[Pedido escrito A]:
Como se traduz para inglês a frase "A minha avó explicou-me que no amor oferecemos sempre o melhor.", retirada do relato pessoal abaixo?

[Excerto fornecido]:
________________________
A partir desse dia todas as cenas de ciúmes dava origem a um episódio violento. Sempre silencioso. Um braço apertado, um murro na perna. Depois existiam sempre as mais bonitas declarações do mundo. Eu desculpava sempre.

Neste momento é importante explicar que nunca apanhei uma palmada sequer dos meus pais. Nunca sofri nem assisti a qualquer tipo de violência. Dizem que as vítimas de violência só ficam porque querem. O tal ditado que à primeira todos caem mas à segunda só cai quem quer.

Digo-vos que uma vítima de violência não tem os instrumentos para perceber o que está a acontecer. Precisa de ajuda.

A minha avó foi a primeira a dizer que não gostava do rapaz. Partilho pela beleza da sua observação. Perante duas toalhas o rapaz tinha-me dado a mais pequena. A minha avó explicou-me que no amor oferecemos sempre o melhor.

Antes da minha viagem de finalistas, depois de mais uma cena de ciúmes, fiquei com uma perna marcada. Os meus amigos repararam porque nem sempre me lembrei de esconder. E avisaram.

Fiquei muitas vezes na rua quando ia ter a casa dele. Tive medo, vivi em tensão. Também tive momentos muito bons que eu acreditava que fossem suficientes para compensar tudo o resto. Mas depois veio aquilo.

Talvez o cérebro já estivesse alerta. Talvez eu já estivesse demasiado cansada. Talvez aquele último – que seria último – tenho sido de uma gravidade que todos os sinais de alertas acordaram daquela dormência.

Essa última vez, nessa cena demasiado violenta, nessa carga de porrada que o tempo tratou de tornar uma memória enevoada, não foi possível esconder. A minha mãe viu, o meu pai percebeu. Implorei que não fizessem nada. Assumi-me como culpada. Pedi que me deixasse fechar aqurla história.
________________________
[Linhas de um conjunto de dados]:
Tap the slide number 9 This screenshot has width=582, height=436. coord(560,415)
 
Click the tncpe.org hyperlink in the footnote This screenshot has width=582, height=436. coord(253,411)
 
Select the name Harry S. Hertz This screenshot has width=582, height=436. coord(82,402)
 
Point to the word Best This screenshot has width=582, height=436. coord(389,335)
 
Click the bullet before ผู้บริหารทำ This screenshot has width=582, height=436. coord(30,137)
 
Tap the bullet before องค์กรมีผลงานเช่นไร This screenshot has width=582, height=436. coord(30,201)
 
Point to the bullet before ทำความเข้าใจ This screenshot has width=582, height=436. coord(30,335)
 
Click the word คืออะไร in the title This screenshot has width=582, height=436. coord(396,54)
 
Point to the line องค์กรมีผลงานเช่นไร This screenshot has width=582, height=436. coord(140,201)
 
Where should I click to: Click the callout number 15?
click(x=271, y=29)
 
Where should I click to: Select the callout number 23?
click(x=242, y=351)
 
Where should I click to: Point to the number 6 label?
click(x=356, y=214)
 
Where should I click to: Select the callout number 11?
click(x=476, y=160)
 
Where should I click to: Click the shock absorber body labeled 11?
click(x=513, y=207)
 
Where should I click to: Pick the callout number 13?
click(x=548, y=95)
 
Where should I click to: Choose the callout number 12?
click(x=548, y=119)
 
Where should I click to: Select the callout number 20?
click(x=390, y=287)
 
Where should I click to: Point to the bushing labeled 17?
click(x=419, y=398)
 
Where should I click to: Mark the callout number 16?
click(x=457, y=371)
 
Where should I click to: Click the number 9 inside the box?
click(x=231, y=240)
________________________
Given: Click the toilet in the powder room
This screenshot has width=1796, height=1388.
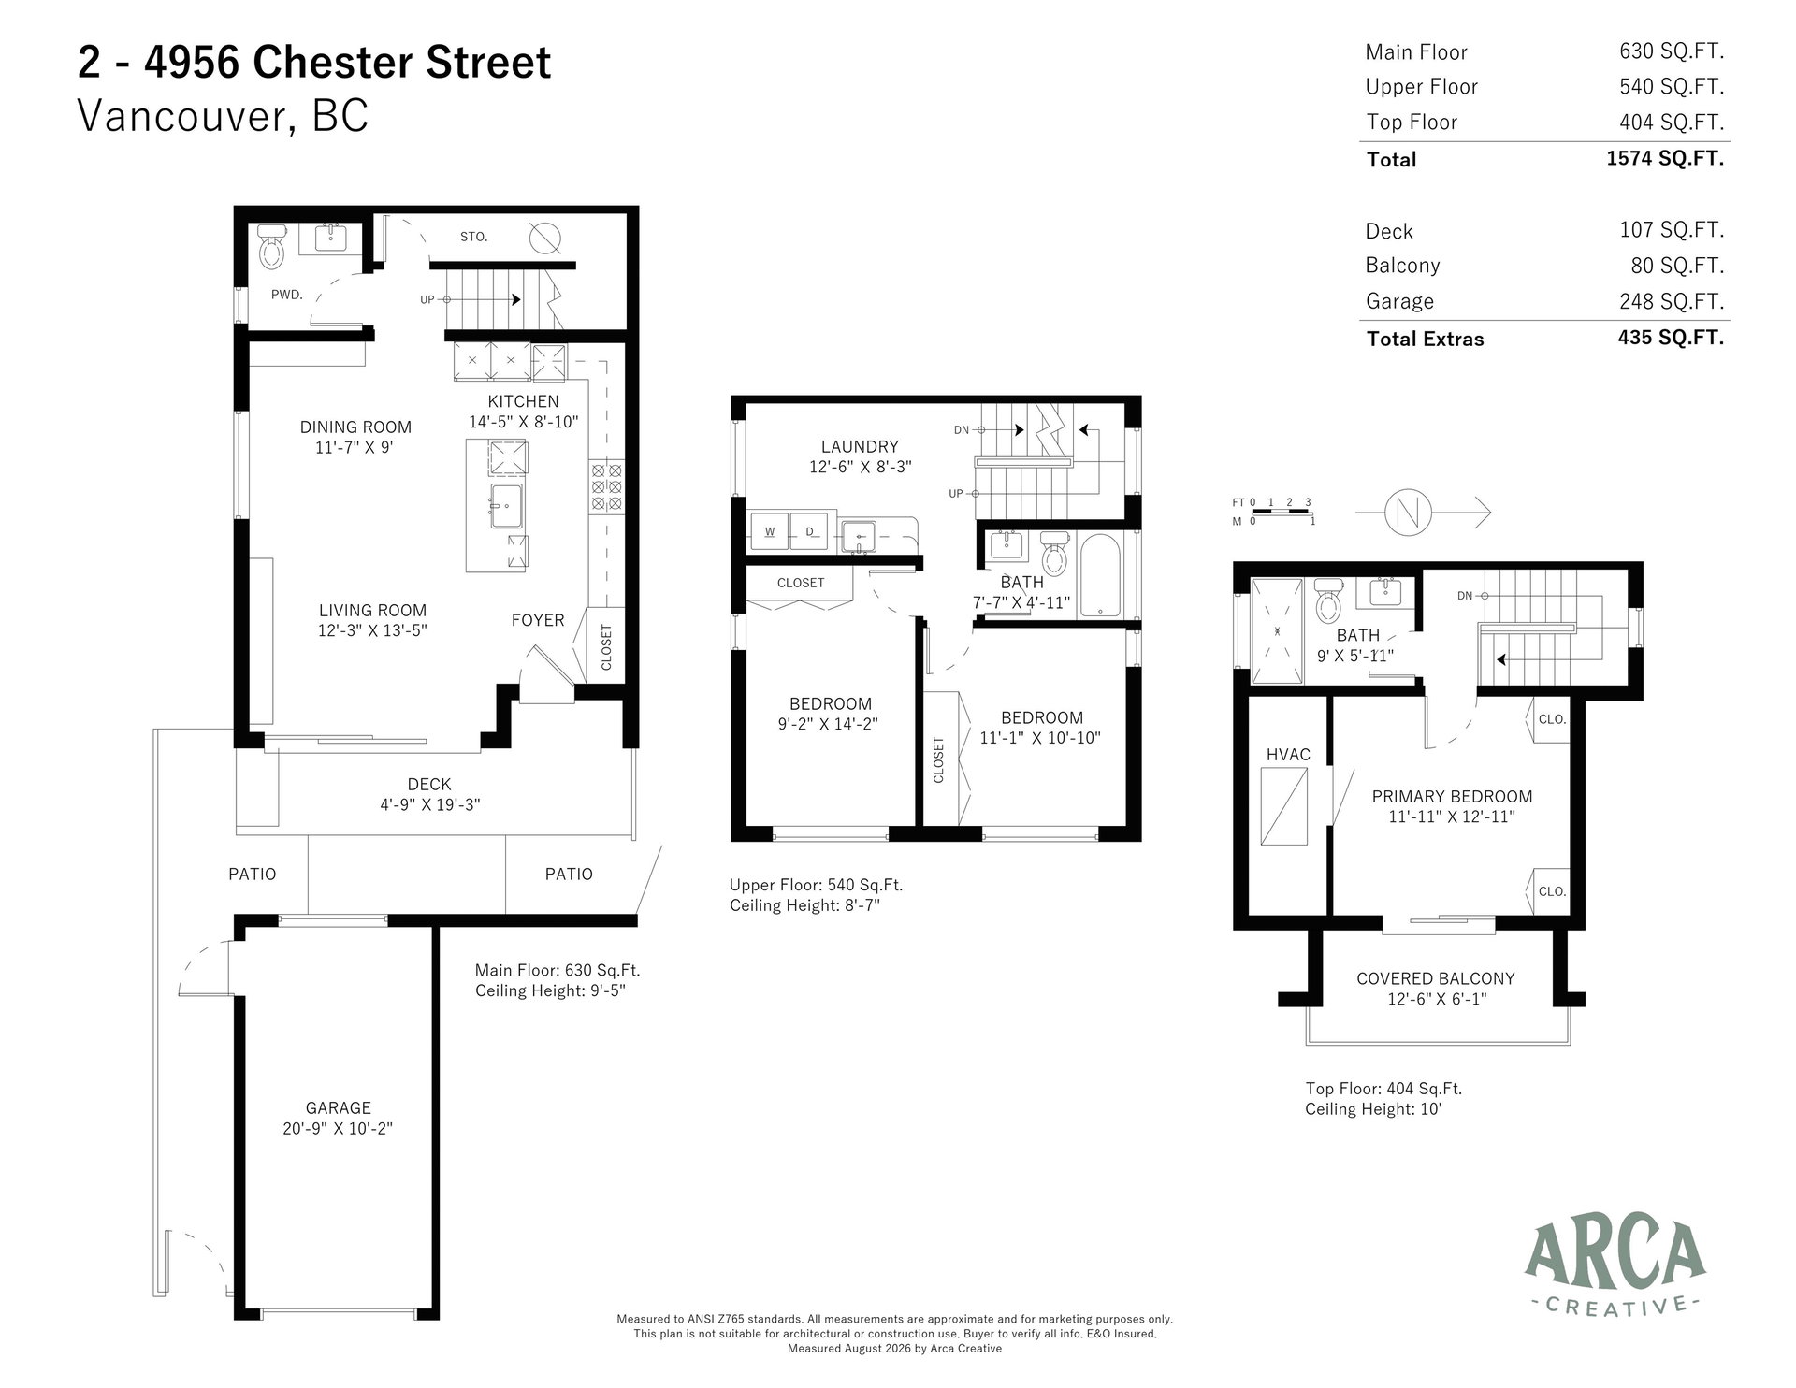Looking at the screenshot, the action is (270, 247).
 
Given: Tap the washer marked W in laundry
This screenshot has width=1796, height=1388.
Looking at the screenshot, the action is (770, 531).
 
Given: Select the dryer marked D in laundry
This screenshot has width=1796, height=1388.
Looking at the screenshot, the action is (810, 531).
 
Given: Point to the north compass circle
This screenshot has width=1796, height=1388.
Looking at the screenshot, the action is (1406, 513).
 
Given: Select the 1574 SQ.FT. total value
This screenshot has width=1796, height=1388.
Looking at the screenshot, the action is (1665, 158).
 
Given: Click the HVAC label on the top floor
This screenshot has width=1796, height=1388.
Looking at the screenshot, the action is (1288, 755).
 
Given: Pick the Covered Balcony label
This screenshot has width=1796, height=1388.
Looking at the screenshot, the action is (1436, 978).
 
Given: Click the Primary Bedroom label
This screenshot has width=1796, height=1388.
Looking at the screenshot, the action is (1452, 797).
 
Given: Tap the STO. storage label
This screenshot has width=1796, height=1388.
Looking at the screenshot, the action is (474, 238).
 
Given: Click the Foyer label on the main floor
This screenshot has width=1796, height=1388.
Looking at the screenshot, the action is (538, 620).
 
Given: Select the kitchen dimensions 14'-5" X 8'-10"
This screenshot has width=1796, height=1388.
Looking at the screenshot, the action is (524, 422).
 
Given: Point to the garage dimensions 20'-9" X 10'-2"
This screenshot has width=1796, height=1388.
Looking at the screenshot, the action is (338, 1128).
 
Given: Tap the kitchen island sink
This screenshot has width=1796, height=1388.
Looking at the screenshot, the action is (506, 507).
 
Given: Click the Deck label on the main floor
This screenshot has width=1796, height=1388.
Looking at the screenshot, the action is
________________________
[Pedido escrito B]:
Localize as linhas acima em que aparece a palavra "laundry", distinguindo maiúsculas de minúsculas, e copie cada uma delas na íntegra.

[Solução A]:
My grandmother explained to me that in love we always offer the best.

[Solução B]:
Given: Tap the washer marked W in laundry
Given: Select the dryer marked D in laundry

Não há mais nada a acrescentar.